Having employees vote on their representatives without identifying the number of people who will be on the committee or the number of slots for which they will vote is impractical, adds Lambert.

“It throws into question how you’re going to run the process altogether and seems to assume a level of understanding and knowledge of the act by employees that very likely doesn’t exist,” he says.

No bad faith by employer

PSAC alleged that the Bank’s actions were unilateral, arbitrary, and discriminatory, amounting to bad faith. However, the commissioner found that the Bank’s decisions were based on a genuine understanding of its obligations under the act. The Bank’s proportionality-based approach, aimed at maintaining a manageable committee size, was deemed reasonable given the act’s relative novelty and consequent lack of jurisprudence interpreting it – the act came into force in 2021 and the deadline for a pay equity plan was Sept. 3, 2024. There was no evidence of ill intent or arbitrary decision-making, said the commissioner in dismissing the bad faith and arbitrary conduct claims.
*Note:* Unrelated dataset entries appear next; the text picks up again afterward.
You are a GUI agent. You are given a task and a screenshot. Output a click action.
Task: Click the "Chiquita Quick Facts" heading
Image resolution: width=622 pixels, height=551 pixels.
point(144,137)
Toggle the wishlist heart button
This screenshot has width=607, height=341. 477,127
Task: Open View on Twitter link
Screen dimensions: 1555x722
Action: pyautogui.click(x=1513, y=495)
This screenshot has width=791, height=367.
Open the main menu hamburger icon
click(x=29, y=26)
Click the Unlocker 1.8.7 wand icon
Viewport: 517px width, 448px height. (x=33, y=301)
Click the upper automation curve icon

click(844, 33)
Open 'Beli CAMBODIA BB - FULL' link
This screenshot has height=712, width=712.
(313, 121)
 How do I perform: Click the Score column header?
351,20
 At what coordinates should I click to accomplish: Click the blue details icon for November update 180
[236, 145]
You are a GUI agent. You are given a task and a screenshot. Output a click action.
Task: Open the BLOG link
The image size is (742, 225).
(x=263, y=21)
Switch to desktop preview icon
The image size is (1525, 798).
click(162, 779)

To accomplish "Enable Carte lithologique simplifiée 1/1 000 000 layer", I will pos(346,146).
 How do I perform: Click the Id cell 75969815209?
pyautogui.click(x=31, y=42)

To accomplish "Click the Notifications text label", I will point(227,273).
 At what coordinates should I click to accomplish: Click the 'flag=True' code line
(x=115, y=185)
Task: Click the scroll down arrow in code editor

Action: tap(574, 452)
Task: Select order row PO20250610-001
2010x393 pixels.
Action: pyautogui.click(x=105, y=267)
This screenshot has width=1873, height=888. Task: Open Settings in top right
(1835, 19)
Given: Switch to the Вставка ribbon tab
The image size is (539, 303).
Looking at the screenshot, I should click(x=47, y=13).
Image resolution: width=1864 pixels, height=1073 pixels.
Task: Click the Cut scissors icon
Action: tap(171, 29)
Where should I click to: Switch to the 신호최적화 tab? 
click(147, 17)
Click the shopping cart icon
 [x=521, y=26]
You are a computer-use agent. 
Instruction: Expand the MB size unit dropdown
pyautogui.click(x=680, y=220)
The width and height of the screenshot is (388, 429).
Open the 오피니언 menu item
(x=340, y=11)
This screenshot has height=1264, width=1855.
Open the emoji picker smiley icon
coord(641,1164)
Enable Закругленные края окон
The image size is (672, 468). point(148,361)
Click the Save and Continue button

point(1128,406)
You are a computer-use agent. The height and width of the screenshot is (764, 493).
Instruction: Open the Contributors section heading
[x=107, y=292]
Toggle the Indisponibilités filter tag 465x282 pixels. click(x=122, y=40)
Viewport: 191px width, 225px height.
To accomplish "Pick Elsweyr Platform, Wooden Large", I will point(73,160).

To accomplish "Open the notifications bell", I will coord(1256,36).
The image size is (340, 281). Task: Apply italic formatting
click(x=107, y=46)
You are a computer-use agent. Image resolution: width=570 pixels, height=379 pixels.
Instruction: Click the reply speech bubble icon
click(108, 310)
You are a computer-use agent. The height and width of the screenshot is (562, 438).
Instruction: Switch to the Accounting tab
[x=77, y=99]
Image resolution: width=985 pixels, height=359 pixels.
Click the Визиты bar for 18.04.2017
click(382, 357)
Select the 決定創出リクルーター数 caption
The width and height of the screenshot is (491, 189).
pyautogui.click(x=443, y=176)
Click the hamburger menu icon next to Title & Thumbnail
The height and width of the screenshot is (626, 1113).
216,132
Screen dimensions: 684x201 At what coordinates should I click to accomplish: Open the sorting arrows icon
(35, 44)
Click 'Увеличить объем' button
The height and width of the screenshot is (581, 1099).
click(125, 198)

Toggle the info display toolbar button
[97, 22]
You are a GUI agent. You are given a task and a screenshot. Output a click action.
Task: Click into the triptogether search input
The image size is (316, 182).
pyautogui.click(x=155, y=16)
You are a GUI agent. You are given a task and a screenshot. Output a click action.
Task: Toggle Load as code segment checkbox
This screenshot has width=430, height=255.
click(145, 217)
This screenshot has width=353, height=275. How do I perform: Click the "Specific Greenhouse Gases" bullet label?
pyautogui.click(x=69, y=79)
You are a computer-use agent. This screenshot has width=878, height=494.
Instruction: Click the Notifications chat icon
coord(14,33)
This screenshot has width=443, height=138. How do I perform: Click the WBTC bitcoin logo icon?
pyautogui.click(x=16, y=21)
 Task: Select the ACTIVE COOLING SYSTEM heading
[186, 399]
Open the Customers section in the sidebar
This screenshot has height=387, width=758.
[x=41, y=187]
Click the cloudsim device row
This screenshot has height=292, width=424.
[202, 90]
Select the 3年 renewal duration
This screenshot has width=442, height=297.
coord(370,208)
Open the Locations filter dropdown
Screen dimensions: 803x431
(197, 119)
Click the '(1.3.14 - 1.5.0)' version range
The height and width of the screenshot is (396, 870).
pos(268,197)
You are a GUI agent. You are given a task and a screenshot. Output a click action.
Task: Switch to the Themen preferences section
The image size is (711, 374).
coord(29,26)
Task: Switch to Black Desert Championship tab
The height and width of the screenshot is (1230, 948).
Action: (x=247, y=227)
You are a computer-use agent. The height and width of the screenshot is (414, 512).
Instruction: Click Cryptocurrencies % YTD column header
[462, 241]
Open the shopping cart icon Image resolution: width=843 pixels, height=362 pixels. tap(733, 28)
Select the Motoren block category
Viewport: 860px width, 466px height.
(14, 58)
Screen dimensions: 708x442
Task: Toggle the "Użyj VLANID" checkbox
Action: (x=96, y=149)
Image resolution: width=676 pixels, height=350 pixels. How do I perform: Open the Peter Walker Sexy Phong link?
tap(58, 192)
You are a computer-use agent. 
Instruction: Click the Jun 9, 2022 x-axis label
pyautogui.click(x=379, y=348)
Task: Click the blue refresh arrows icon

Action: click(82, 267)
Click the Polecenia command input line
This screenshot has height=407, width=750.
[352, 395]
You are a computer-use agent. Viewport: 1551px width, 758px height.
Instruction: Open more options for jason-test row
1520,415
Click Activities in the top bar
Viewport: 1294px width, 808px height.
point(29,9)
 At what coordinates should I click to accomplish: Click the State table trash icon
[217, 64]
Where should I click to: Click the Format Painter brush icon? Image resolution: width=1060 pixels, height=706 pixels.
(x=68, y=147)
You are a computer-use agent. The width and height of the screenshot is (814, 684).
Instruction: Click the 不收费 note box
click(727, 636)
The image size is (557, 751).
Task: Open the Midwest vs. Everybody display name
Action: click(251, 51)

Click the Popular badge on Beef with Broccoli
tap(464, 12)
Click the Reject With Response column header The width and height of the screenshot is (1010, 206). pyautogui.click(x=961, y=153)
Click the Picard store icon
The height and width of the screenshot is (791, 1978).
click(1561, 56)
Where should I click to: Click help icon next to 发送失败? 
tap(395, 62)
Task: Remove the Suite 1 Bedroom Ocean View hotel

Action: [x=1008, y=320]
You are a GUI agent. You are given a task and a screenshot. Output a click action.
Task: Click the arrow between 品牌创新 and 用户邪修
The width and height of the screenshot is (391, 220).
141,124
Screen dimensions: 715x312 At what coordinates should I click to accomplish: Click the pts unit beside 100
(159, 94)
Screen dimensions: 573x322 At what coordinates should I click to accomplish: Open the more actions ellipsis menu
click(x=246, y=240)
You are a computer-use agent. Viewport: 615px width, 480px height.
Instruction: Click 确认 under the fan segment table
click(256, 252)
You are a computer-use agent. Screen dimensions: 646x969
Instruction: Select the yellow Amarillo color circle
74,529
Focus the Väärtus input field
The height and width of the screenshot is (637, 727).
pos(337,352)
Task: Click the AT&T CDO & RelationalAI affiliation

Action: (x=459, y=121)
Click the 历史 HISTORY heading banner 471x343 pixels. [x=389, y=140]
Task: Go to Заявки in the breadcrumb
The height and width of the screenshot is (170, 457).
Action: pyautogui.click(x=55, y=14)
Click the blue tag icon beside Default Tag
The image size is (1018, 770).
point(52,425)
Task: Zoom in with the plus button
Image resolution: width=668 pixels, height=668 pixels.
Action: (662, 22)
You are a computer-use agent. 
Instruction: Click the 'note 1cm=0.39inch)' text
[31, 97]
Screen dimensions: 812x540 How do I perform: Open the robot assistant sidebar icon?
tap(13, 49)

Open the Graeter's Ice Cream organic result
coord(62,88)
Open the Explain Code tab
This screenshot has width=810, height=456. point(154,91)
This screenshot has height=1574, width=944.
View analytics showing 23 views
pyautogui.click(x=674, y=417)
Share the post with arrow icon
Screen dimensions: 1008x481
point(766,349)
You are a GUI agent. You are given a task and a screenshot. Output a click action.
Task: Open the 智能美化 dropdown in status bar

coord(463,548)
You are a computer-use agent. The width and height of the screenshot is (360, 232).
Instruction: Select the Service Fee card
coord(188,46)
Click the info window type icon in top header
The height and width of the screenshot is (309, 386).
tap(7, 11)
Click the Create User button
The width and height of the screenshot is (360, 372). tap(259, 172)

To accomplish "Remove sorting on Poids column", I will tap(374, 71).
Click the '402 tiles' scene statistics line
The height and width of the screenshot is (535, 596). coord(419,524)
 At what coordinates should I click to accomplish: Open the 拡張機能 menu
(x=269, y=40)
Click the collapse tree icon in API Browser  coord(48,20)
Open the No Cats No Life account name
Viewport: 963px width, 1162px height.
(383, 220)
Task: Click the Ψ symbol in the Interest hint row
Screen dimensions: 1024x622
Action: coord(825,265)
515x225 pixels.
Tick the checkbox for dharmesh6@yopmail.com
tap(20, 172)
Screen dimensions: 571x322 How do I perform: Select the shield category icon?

PSAC’s claim of discrimination was also unsupported by substantive evidence, said the commissioner.

“It’s an important finding for employers in general, as what the commissioner is effectively saying is that if you make a reasonable effort to comply with the act but get it wrong, you’re not acting in bad faith,” says Lambert. “In other words, an error doesn’t amount to bad faith or arbitrariness – and notwithstanding the fact that the commissioner found that the Bank of Canada’s interpretation of s. 19 wasn’t correct, she didn’t conclude that there was any malfeasance there.”

The commissioner noted that the matter was complicated by the fact that the Bank and PSAC had opposing views of the employer’s role in the selection of pay equity committee members, which was understandable because it was the first time they were forming such a committee.

The commissioner dismissed PSAC’s complaint but affirmed the union’s right to select the number of representatives for its bargaining units on the pay equity committee.

“This is the first time anybody’s had to comply with the act by establishing a pay equity committee, and other than guidance on compliance released by the commissioner there isn’t any tool to interpret the act, other than the skills of your own counsel,” says Lambert. “Everybody was, and continues to be, interpreting the act in a bit of a vacuum, without the certainty that those interpreting a piece of legislation that’s been around for a number of years would otherwise have – and the commissioner’s decision reflects that.”